# How do you cook your rice?



## Rocks703 (Apr 10, 2006)

Greetings all,

As the title says I'm curious on how you cook your rice?

I always end up with rice stuck to the bottom of the pan and I'm curious whats the best way/What way works for you?

Cheers

Rocks


----------



## EXTREME (Aug 5, 2005)

Microwave every time, easy and quick.


----------



## renshaw (Jun 5, 2012)

Salt in water.

Pre heat pan with boiling water, three cups of water per 1 cup of rice.

Add rice to water thats boiling add lid and cook LOW heat no need to stir.

If that fails get new pans!!

Sent from my GT-I9505 using Tapatalk 4 Beta


----------



## gingernut (Dec 11, 2006)

Pan + water + rice, bring to boil simmer 'til fluffy.


----------



## Rocks703 (Apr 10, 2006)

Thank you for the replies.

I should of mentioned I don't own a microwave.

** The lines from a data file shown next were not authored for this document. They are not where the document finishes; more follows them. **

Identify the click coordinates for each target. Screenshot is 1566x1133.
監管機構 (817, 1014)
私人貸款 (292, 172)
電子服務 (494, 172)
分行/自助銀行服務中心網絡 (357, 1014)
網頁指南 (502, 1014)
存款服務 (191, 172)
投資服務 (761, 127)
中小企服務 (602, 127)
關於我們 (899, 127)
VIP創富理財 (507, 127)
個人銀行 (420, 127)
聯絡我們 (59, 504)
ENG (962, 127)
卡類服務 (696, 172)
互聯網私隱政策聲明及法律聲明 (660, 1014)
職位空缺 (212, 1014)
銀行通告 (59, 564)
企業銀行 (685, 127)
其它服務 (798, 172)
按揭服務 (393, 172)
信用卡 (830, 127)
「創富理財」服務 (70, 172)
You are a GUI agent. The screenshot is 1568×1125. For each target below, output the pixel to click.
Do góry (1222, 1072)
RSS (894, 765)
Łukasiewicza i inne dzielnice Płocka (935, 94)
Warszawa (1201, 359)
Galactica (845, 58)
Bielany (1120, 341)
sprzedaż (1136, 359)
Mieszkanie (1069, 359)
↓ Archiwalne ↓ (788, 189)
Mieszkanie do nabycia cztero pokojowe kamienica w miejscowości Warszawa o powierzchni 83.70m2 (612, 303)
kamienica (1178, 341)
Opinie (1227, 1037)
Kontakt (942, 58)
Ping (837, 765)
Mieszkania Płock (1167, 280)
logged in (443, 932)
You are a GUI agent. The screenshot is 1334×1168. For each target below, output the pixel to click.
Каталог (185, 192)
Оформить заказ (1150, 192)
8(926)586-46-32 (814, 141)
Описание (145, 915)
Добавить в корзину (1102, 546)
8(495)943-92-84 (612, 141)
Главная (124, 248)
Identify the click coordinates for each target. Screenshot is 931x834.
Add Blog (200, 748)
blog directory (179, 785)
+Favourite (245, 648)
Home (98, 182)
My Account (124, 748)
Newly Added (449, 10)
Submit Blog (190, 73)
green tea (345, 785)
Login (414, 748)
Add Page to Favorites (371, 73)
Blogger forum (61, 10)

I'll try your method tonight Renshaw


----------



## Loz1466868022 (Oct 12, 2011)

A really nice way , is get a flat pan, little bit of oil, sweat some diced onion in the pan on a hob then put some rice in the pan and make sure it gets a good heating without burning and rice starts to turn translucent , then add water and immerse, add some mixed herbs and half a stock cube then bake in the oven , the army call it braised rice it's lovely

Sent from my iPhone


----------



## Tubbylove (Feb 28, 2009)

As Renshaw but add in a stir after a minute or so just to make sure , too much heat and a lack of water are the killers of rice


----------



## Max1466868006 (Feb 16, 2010)

I ask the Chinese man to cook mine with an egg and some peas!


----------



## Pikey1466867920 (Apr 24, 2004)

Microwave dead easy and doesn't end up welded to the bottom of the pan if you forget to stir it...


----------



## daddy123 (Nov 30, 2012)

Cant cook to save my life. Thank god for a fantastic wife that loves to cook :smile:


----------